Data supplied START

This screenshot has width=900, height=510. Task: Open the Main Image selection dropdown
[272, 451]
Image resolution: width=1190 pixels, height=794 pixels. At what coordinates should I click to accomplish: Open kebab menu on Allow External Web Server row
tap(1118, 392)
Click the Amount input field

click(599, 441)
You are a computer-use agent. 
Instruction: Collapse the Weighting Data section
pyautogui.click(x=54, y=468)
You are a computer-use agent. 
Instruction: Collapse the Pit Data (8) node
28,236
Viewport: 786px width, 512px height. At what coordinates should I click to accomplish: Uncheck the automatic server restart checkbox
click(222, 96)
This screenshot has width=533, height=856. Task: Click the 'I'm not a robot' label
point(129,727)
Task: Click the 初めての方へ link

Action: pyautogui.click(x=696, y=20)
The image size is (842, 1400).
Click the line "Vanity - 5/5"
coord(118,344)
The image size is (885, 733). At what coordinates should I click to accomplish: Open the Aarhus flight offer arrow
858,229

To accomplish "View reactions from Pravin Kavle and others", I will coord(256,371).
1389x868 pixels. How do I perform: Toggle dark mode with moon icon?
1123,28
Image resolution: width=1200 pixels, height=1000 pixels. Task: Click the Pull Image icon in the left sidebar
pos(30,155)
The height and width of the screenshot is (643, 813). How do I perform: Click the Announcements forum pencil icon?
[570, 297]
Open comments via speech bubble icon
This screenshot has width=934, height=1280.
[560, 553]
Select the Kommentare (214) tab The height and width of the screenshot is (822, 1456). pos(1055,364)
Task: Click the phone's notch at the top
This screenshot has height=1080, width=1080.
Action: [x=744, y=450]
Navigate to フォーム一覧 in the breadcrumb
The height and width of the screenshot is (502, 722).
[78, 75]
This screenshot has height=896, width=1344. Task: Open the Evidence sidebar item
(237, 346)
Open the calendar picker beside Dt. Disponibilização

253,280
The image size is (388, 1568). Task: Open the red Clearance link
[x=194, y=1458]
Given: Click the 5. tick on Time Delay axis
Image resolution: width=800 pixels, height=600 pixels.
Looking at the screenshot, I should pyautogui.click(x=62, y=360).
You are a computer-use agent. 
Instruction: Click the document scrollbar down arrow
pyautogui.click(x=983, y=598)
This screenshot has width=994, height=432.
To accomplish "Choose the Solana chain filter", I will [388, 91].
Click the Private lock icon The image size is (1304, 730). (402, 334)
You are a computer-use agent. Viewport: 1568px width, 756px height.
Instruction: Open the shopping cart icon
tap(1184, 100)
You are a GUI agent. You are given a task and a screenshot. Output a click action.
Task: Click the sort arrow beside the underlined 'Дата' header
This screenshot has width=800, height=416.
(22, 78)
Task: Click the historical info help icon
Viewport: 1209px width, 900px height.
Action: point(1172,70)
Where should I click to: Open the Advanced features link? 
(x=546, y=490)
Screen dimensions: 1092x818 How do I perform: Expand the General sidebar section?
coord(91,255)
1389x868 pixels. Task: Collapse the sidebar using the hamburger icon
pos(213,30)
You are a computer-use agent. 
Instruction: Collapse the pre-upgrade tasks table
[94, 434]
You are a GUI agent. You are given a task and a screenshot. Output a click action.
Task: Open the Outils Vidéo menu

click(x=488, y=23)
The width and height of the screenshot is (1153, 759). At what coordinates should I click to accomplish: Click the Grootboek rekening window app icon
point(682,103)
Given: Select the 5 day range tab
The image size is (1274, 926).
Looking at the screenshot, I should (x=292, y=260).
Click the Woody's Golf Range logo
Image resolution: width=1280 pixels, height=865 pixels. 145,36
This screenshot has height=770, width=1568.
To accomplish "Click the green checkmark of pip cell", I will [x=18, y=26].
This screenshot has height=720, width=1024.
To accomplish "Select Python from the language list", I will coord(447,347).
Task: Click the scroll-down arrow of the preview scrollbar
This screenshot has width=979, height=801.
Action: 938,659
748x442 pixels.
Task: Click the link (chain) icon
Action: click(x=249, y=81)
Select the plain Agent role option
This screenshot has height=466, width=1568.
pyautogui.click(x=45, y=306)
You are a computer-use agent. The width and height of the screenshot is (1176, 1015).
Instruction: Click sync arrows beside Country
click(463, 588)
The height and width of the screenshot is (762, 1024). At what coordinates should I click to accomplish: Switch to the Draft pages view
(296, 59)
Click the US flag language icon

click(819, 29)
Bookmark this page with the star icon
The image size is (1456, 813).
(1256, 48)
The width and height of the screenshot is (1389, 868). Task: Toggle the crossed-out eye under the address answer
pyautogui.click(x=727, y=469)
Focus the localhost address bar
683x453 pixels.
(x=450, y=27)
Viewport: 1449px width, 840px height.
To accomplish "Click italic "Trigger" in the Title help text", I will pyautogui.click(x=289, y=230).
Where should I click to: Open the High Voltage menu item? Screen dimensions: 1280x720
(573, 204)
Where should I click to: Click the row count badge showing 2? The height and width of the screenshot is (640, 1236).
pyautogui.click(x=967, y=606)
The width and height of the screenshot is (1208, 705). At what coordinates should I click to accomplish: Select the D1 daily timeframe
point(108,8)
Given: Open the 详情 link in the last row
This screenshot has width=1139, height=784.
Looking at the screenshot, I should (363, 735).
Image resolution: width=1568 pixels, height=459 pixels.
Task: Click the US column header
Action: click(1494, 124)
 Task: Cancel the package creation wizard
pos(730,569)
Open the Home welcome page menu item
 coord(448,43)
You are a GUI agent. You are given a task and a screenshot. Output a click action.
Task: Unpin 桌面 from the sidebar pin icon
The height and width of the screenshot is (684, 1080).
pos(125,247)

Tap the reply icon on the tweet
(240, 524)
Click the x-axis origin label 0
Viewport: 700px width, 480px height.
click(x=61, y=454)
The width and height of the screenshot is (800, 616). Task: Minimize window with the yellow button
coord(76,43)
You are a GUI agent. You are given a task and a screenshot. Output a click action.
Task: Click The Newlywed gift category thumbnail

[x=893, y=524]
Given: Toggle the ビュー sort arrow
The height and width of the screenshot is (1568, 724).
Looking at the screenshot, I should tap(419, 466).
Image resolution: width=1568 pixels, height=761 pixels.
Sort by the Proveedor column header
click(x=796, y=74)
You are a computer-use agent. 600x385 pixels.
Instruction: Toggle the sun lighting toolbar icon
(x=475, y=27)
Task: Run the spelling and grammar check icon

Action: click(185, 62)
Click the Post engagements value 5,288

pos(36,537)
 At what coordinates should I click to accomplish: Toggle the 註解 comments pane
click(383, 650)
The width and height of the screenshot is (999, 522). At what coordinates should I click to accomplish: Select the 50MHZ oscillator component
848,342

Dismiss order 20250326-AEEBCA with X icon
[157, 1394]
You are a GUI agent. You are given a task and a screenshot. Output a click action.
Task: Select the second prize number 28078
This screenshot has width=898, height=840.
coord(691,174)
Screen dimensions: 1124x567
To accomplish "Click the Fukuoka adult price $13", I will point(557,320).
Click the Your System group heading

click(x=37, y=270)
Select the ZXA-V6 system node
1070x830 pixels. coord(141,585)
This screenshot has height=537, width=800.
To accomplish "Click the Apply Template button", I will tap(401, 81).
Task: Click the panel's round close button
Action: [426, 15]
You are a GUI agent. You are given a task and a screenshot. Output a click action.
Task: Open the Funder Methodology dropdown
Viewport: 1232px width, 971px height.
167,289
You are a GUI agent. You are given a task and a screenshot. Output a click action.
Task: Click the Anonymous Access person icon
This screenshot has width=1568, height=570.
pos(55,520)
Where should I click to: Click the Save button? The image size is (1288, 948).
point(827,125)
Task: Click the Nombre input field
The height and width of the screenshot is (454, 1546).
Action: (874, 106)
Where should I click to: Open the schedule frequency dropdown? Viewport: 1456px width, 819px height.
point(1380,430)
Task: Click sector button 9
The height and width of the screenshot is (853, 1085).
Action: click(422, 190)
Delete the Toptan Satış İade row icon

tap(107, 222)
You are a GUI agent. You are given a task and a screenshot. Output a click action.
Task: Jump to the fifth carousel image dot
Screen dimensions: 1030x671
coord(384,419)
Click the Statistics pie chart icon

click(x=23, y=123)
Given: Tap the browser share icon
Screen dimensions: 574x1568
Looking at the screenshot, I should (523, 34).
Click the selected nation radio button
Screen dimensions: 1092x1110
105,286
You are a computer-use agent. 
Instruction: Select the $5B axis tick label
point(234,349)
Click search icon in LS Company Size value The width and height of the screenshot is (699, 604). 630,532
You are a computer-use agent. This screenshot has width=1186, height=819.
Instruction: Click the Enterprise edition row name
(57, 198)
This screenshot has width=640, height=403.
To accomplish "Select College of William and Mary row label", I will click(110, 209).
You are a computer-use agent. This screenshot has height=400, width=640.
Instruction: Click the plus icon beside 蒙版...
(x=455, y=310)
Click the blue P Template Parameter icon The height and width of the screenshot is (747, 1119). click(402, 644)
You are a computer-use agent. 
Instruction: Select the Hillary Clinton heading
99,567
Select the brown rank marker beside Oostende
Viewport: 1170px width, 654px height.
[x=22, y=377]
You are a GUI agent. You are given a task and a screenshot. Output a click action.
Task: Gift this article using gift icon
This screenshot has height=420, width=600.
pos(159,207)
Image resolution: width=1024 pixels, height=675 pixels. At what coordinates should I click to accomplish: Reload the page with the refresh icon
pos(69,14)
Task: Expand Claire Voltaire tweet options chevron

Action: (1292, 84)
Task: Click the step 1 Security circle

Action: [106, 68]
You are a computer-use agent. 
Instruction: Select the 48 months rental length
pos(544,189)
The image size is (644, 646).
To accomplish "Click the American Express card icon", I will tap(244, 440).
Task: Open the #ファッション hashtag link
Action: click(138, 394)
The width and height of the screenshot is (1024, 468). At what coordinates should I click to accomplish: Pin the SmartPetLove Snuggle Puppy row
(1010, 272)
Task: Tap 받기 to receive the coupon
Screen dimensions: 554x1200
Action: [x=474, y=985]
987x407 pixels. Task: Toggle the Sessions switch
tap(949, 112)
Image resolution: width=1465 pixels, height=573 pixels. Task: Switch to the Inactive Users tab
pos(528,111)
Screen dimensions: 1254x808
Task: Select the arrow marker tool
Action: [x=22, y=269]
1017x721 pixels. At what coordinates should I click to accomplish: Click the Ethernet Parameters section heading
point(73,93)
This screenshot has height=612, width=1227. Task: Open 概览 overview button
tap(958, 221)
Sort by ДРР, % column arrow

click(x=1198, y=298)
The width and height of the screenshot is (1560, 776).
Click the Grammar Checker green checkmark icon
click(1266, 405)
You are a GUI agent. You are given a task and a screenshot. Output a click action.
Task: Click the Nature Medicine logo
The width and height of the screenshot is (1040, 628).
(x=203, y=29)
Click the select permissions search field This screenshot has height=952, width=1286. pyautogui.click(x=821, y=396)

Data supplied END

* **Exercise objective**
From the records above, print exactly the lines that run from the line with "Image resolution: width=1200" to the line with "Given: Click the 5. tick on Time Delay axis", inclusive.

* **Response area**
Image resolution: width=1200 pixels, height=1000 pixels. Task: Click the Pull Image icon in the left sidebar
pos(30,155)
The height and width of the screenshot is (643, 813). How do I perform: Click the Announcements forum pencil icon?
[570, 297]
Open comments via speech bubble icon
This screenshot has width=934, height=1280.
[560, 553]
Select the Kommentare (214) tab The height and width of the screenshot is (822, 1456). pos(1055,364)
Task: Click the phone's notch at the top
This screenshot has height=1080, width=1080.
Action: [x=744, y=450]
Navigate to フォーム一覧 in the breadcrumb
The height and width of the screenshot is (502, 722).
[78, 75]
This screenshot has height=896, width=1344. Task: Open the Evidence sidebar item
(237, 346)
Open the calendar picker beside Dt. Disponibilização

253,280
The image size is (388, 1568). Task: Open the red Clearance link
[x=194, y=1458]
Given: Click the 5. tick on Time Delay axis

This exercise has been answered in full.